Она думала только об одном: стоит ему ударить в живот — и все, ребенка ей никогда не видать. Она молила его глазами, и это, кажется, дошло до сознания Проханова, когда он рывком поднял ее с пола.
Проханов сразу переменился. Гнева его будто и не было.
— Боишься, душа моя? — он улыбнулся одними губами, хотя глаза его холодно блестели. — Не надо отвечать, сам вижу. Избавляться теперь поздно, упустили момент. Попытаемся… Гм… Садись-ка!
Он усадил ее на кровать и, заглянув ей в глаза, холодно и властно сказал:
— С этой минуты душа твоя и тело в моих руках. В моих же руках и жизнь ребенка. Ясно тебе?
— Да, — одними губами сказала Мария Ильинична.
— Вот и славненько.
Он не спеша сходил на кухню, принес нашатырный спирт, тем же спокойным шагом возвратился к Марии Ильиничне, неподвижно сидевшей на кровати, и дал ей понюхать из пузырька. Марии Ильиничне стало лучше.
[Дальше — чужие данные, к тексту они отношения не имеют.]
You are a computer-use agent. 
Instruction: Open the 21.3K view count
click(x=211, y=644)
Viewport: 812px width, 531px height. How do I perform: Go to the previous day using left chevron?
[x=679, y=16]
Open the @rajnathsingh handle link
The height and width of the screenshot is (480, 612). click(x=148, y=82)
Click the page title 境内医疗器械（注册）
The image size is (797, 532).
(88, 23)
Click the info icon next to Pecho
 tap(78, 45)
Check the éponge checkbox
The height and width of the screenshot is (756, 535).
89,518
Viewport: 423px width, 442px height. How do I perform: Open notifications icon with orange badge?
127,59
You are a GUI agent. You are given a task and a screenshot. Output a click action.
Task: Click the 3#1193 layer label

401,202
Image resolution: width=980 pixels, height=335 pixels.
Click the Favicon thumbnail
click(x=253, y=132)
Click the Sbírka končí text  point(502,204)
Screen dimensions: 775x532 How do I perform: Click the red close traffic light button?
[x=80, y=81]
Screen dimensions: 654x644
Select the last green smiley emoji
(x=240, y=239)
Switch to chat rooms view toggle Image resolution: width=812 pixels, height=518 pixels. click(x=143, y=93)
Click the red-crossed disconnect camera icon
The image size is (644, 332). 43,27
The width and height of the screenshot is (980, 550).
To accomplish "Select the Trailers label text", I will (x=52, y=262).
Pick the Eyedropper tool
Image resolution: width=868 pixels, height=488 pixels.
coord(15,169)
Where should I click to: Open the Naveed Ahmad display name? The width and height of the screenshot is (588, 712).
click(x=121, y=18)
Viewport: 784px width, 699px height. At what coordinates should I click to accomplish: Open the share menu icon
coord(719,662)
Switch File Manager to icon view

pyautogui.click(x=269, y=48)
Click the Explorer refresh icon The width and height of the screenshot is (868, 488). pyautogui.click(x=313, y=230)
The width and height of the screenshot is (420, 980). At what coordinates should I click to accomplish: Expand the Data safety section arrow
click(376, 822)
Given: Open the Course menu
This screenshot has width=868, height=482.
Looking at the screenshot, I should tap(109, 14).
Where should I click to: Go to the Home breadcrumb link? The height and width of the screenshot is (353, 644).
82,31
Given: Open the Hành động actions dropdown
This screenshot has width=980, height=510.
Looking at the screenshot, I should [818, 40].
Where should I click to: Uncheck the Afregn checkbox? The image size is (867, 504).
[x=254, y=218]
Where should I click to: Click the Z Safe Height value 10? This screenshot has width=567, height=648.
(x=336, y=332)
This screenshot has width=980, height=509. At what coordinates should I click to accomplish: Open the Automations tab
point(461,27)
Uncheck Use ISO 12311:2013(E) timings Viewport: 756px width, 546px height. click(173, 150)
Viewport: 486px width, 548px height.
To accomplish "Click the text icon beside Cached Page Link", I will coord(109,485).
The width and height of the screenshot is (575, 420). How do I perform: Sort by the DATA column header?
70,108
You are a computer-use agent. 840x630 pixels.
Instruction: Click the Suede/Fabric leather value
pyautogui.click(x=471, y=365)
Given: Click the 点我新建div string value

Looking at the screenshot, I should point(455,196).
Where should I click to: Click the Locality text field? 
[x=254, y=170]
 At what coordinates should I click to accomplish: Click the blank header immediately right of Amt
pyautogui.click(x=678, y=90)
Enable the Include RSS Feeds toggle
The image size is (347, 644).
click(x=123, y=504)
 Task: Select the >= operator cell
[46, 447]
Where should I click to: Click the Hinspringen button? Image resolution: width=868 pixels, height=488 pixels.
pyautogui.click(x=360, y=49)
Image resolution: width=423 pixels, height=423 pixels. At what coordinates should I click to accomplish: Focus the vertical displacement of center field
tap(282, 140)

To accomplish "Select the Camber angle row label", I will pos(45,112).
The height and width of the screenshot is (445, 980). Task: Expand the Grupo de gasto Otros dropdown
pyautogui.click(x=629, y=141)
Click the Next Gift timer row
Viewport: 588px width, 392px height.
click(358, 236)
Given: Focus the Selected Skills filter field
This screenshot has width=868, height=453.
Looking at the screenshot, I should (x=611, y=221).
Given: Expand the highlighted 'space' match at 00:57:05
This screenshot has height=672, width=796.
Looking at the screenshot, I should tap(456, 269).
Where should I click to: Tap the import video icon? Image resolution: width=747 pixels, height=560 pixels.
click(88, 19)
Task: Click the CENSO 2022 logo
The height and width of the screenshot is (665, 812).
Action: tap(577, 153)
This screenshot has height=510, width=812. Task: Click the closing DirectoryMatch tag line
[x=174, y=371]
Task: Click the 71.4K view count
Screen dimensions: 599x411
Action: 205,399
Проханов отнес пузырек со спиртом и возвратился с валерьяновыми каплями. Пипетки он, наверное, не нашел и петому стал капать в рюмку прямо из пузырька. Капал и вполголоса считал:
— Раз, два, три, четыре…
Когда досчитал до пятнадцати, рука его дрогнула, он досадливо поморщился. Потом покосился на Марию Ильиничну, внимательно следившую за его руками, и сказал равнодушно:
— Десять меньше, десять больше — велика ли разница?
Наполнив рюмку водой, Проханов подал ее Марии Ильиничне.
— Выпей, Марьюшка, легче будет.
Она послушно выпила.
— Ну, вот и славненько. А теперь послушай, что я тебе скажу. Ты помнишь газетную статью? Ту, что писал этот христопродавец…
— Профессор Осаков? — поспешно спросила Мария Ильинична; она совсем уже пришла в себя, хотя все еще настороженными глазами следила за руками Проханова. Эти руки заставляли ее трепетать от страха. От них зависело — быть или не быть ее ребенку. — Помню, помню, батюшка.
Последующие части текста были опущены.